Vordorf stößt Ahnsen vom Thron
TSV-Frauen feiern verdienten Titelgewinn Tolle Stimmung auf den Rängen
GIFHORN. Der Hallenfußball-Kreismeister 2009 der Frauen heißt: TSV Vordorf. Die Papenteicherinnen stießen gestern Mittag in der Sporthalle an der Carl-Diem-Straße den TuS Ahnsen vom Thron. "Vordorf hat verdient gewonnen", stellte Turnierchef Roland Solkan nach dem 2:0-Finalsieg des TSV gegen die SV Gifhorn fest.
Dabei hatte der Favorit die Vordorferinnen traten schließlich als Spitzenreiter der Kreisliga an einen eher durchwachsenen Turnierstart hingelegt. Im Auftaktspiel gab es "nur" ein 1:1-Remis gegen die SG Ehra/Parsau. Doch dann steigerte sich die Truppe aus dem Papenteich mehr und mehr. Das bekam vor allem der VfL Wittingen schmerzhaft zu spüren, dem der TSV während der zehnminütigen Spielzeit gleich acht Tore einschenkte. Mit dem 1:0-Erfolg im letzten Spiel gegen Steinhorst tütete der Favorit den Gruppensieg ein.
Im Halbfinale beendeten die Vordorferinnen dann die Regentschaft des Titelverteidigers TuS Ahnsen: Mit 1:0 wurde der Zweite der Gruppe B ins kleine Finale geschickt, in dem er Ehra mit 0:2 unterlag.
Die Mannschaft aus Ehra war im ersten Halbfinale mit 0:1 an der SV Gifhorn gescheitert, die somit wie schon im Vorjahr im Endspiel stand und erneut den Kürzeren zog. "Dennoch hat mich die SV überrascht, schließlich spielt sie draußen nur mit einer Siebener-Mannschaft und hat von daher weniger Auswahl", meinte Roland Solkan. Das Team von der Eyßelheide tritt zwar "nur" in der Kreisklasse an, ist allerdings das Maß aller Dinge.

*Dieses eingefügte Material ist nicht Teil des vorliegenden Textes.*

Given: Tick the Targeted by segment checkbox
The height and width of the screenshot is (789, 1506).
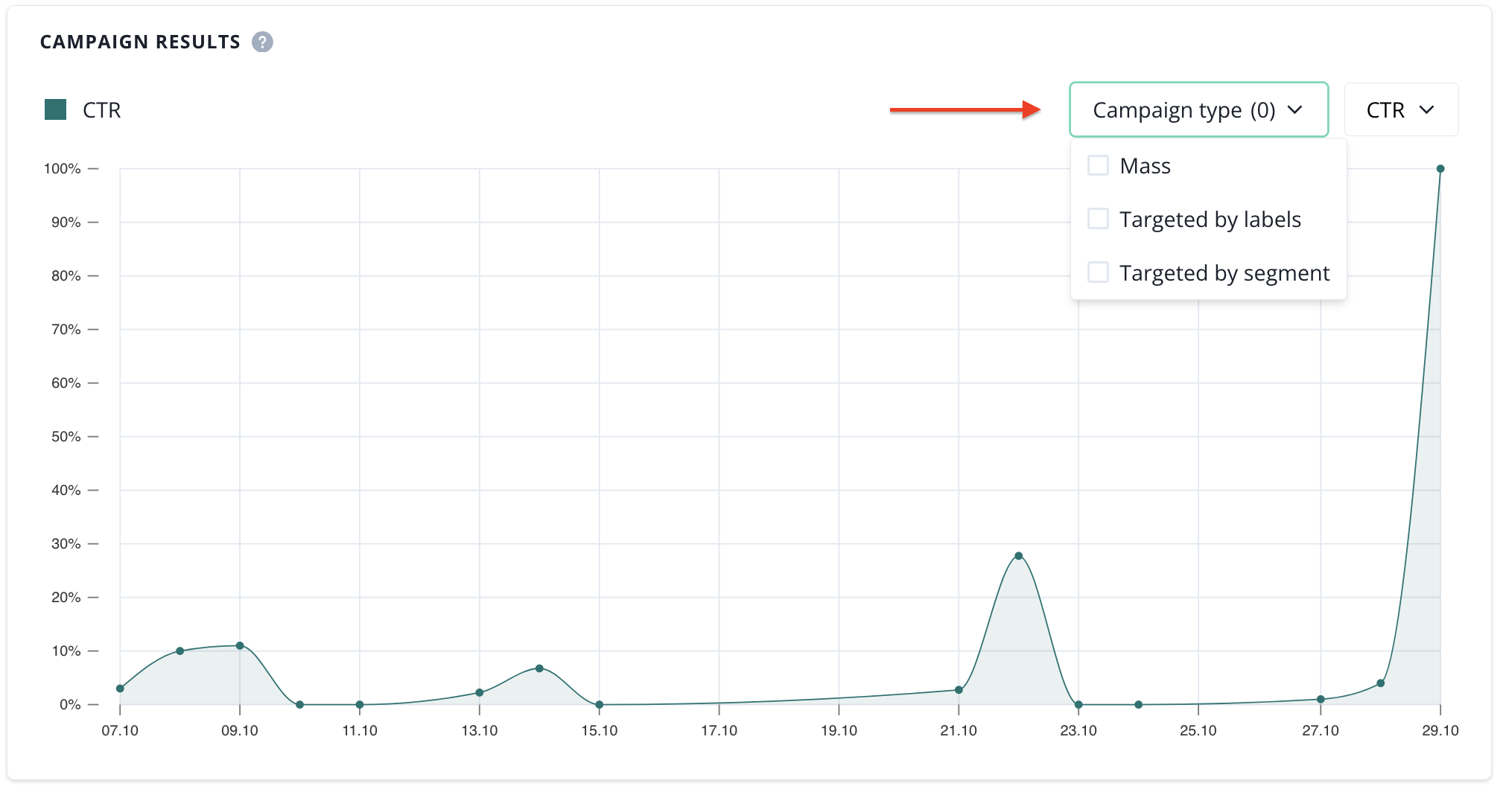Looking at the screenshot, I should [x=1098, y=272].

Und auch der Sieg auf den Rängen ging an die Vordorferinnen, da waren sich alle einig. "Der TSV hat schon gut Zuschauer mitgebracht", war Solkan mit der Stimmung im Sportzentrum Süd zufrieden.
Zufrieden sein durften auch die beiden Schiedsrichterinnen, die alles im Griff hatten bei den Titelkämpfen. Janina Bock vom SV Tülau-Voitze und Jolanta Nieczyspor vom MTV Gifhorn passten sich dem guten Niveau der Spiele nahtlos an und überzeugten ebenso auf ganzer Linie. So mussten die beiden Unparteiischen im gesamten Turnierverlauf nicht eine einzige Zeitstrafe aussprechen.